Below are the entries; return every line among them that holds the word "agent".

==============================

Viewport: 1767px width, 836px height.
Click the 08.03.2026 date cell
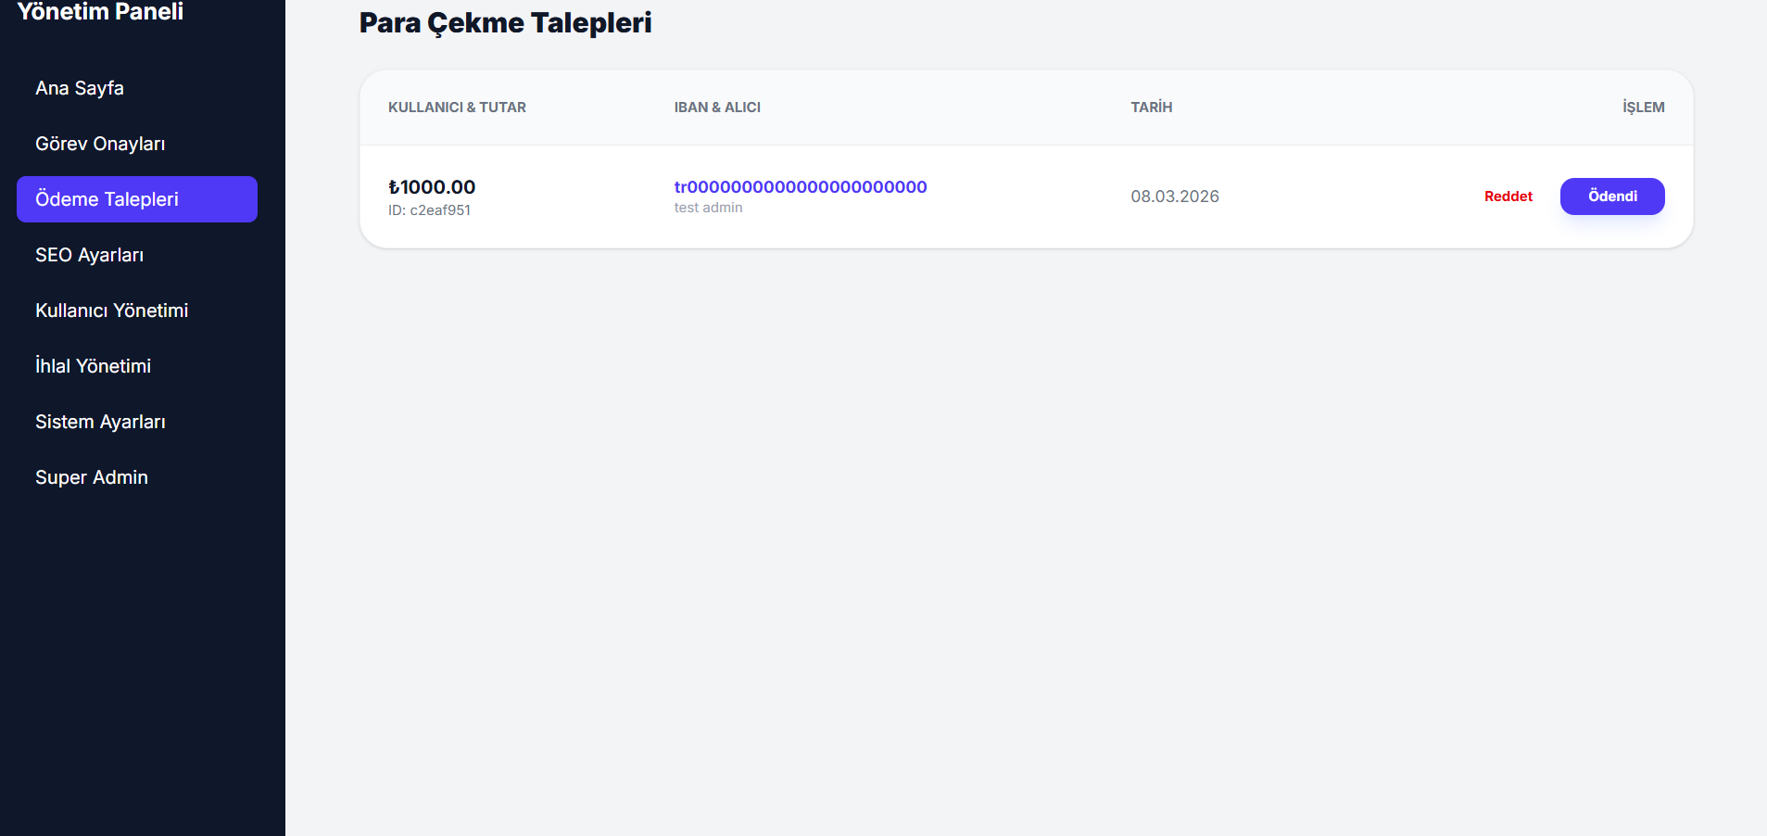tap(1175, 196)
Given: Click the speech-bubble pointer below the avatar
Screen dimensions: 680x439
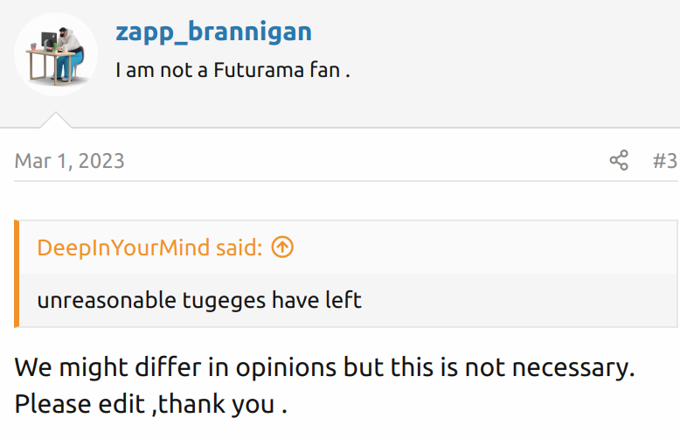Looking at the screenshot, I should point(55,120).
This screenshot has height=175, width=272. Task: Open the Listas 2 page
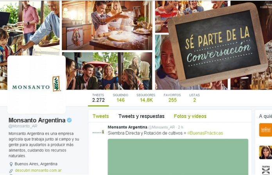point(195,98)
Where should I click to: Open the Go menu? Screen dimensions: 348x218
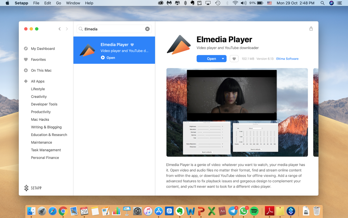pos(59,3)
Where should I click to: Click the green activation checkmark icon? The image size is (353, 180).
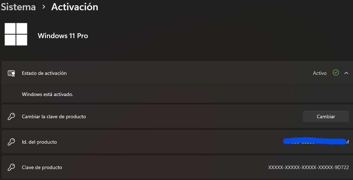coord(336,73)
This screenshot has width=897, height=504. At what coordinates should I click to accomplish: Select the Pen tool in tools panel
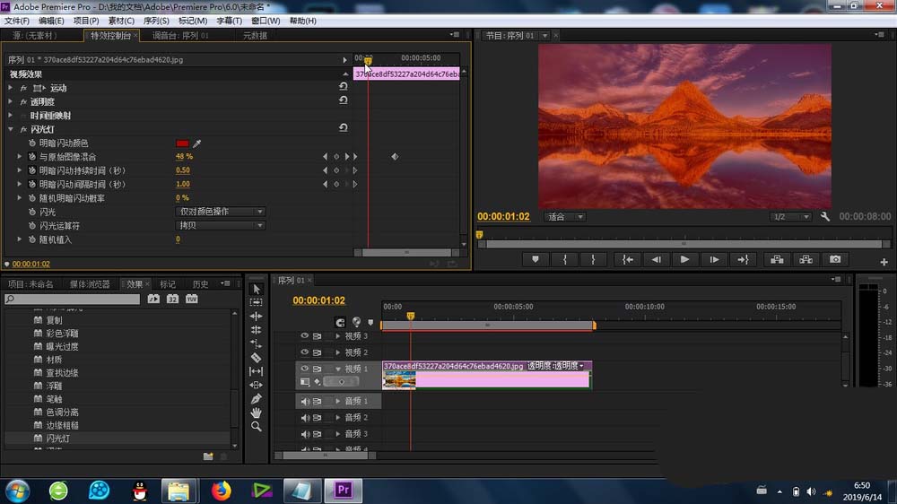coord(256,398)
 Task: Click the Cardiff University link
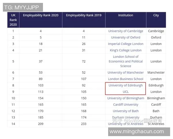click(x=125, y=105)
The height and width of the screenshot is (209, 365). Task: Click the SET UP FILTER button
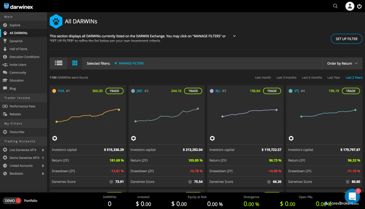tap(346, 39)
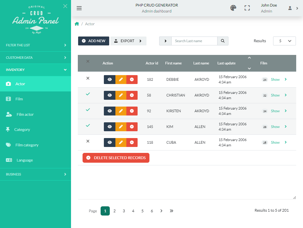Toggle selection for actor KIRSTEN AKROYD row
Viewport: 303px width, 228px height.
click(88, 110)
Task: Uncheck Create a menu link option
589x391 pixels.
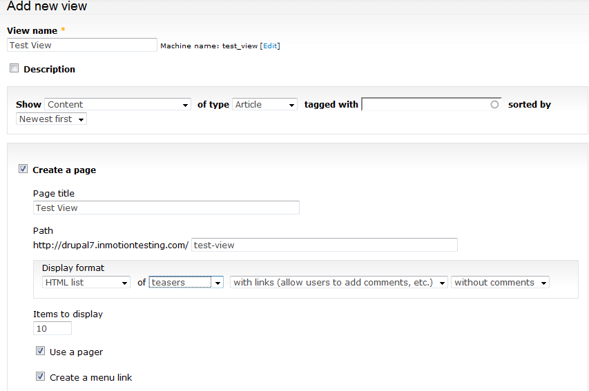Action: tap(40, 377)
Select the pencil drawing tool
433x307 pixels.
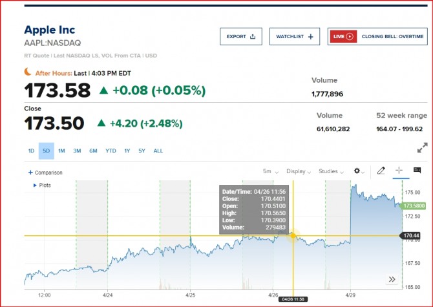pos(381,171)
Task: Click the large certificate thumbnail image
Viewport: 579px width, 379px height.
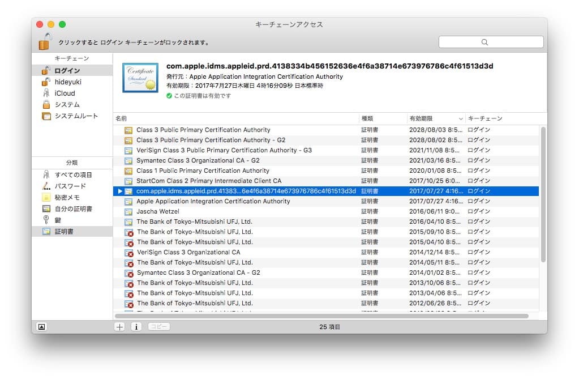Action: pos(140,78)
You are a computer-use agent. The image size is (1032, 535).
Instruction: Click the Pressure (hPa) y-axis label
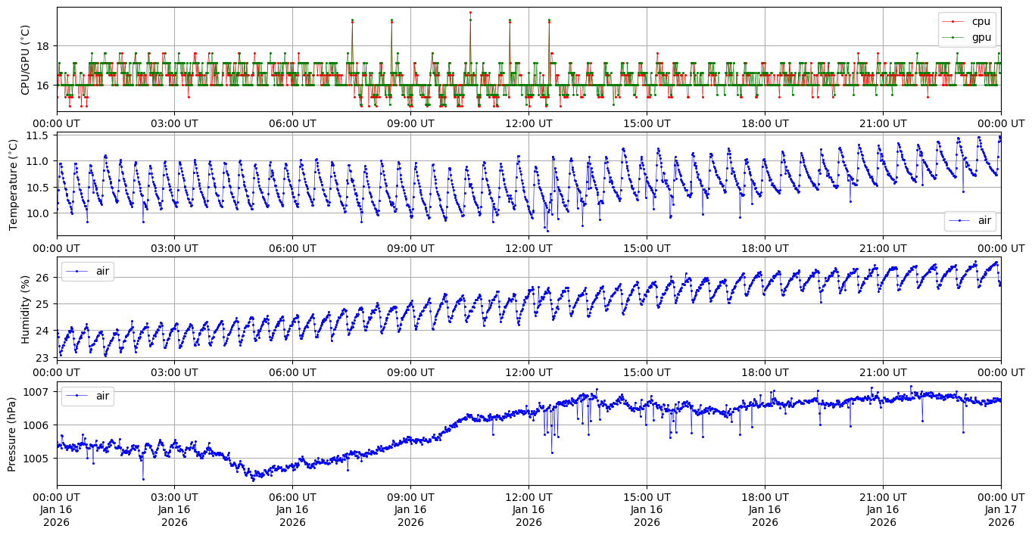[x=13, y=434]
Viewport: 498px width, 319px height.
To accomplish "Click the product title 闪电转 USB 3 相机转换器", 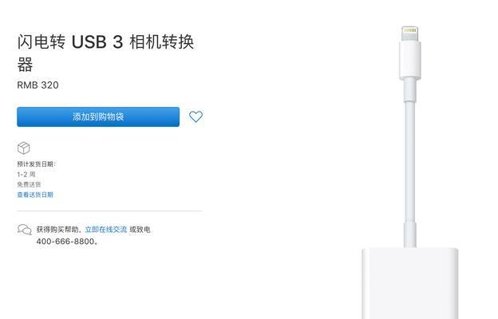I will point(105,53).
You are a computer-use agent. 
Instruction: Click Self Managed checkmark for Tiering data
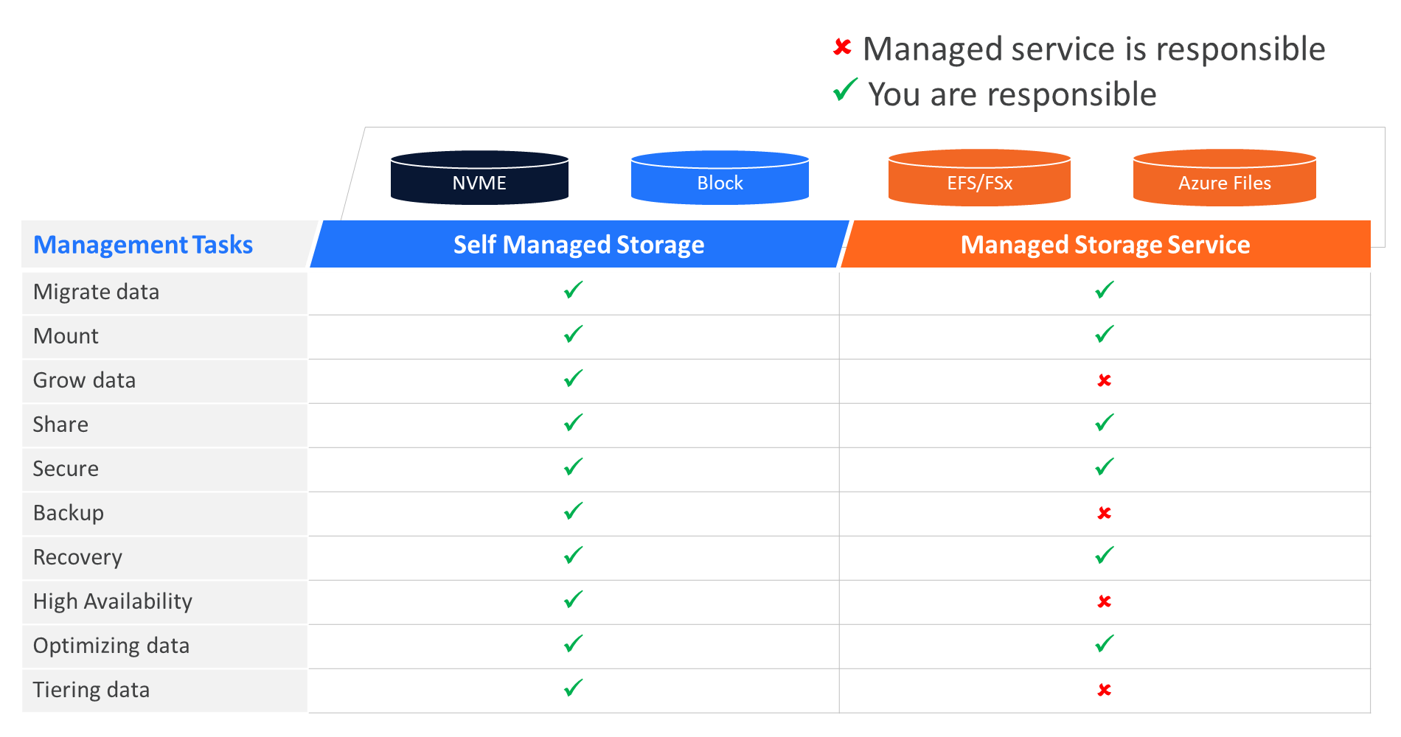[573, 688]
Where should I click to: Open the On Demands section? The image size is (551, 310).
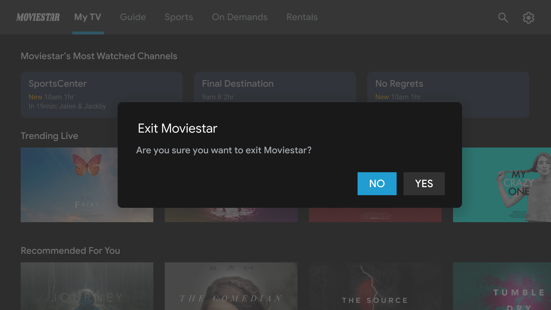(x=240, y=17)
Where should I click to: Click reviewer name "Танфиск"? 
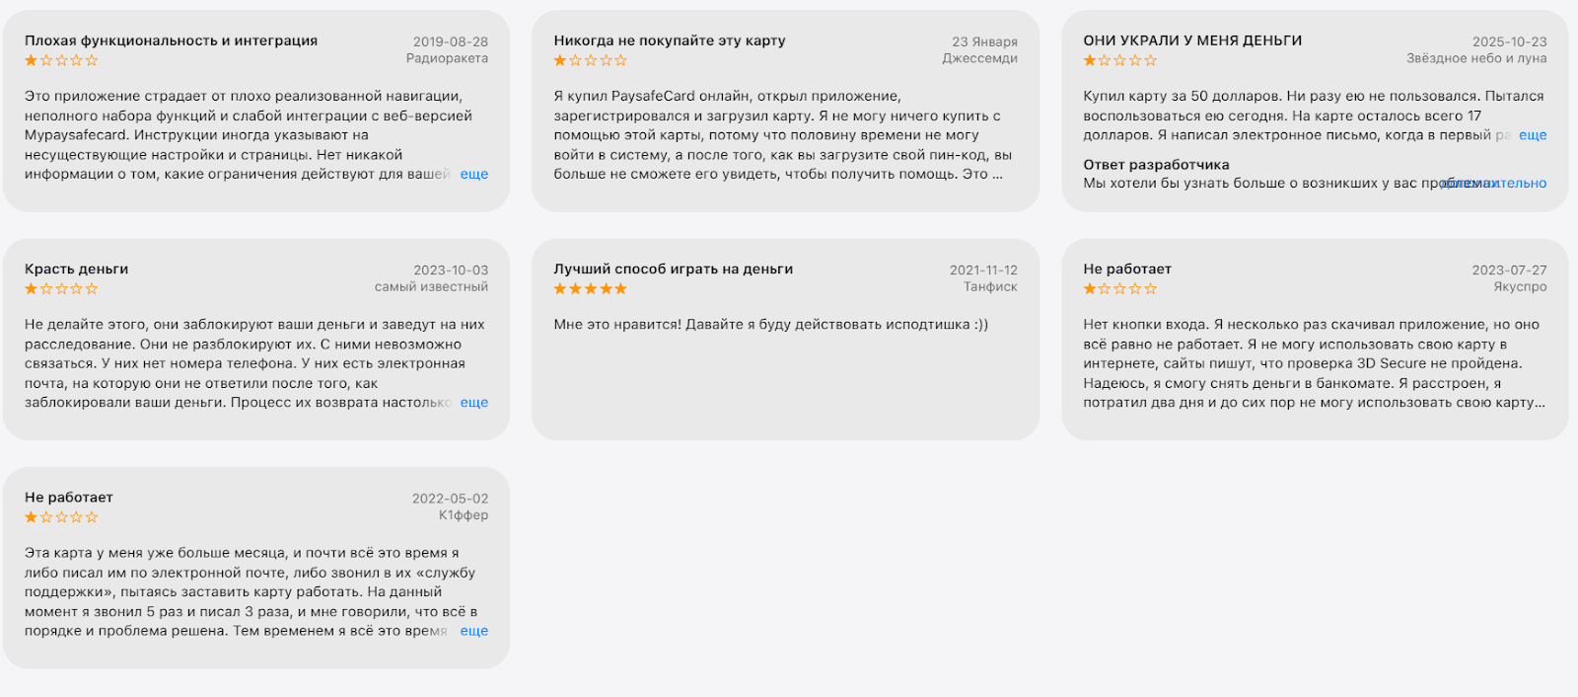[989, 286]
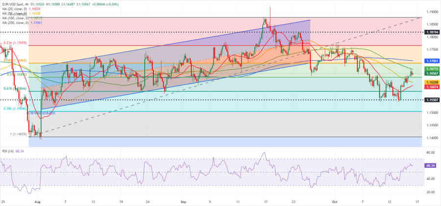Click the 1.16074 red price tag

(432, 87)
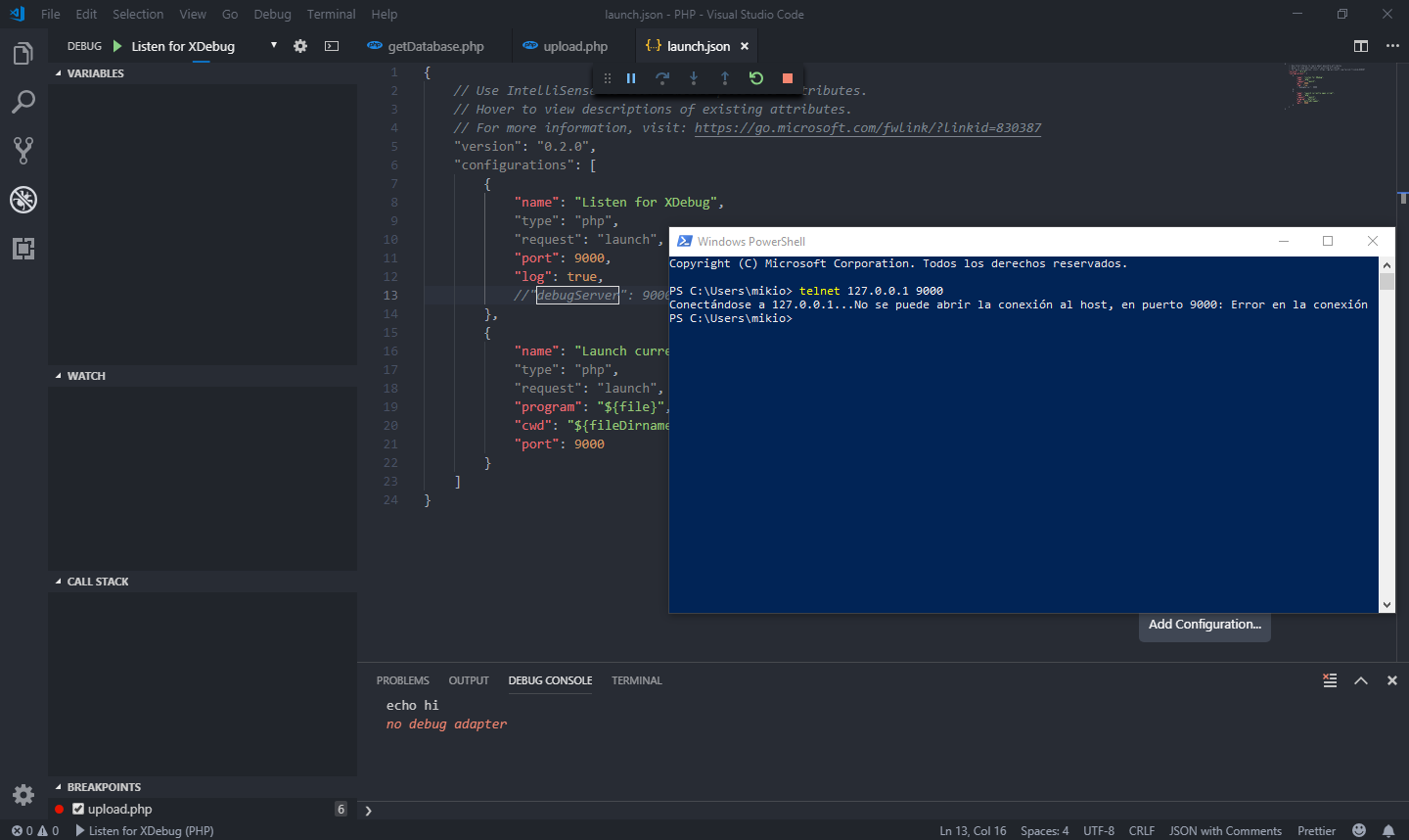This screenshot has height=840, width=1409.
Task: Open the Debug menu
Action: pyautogui.click(x=272, y=14)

==============================

__RESPONSE TO THE EXERCISE__:
You are a computer-use agent. The image size is (1032, 535).
You are a computer-use agent. 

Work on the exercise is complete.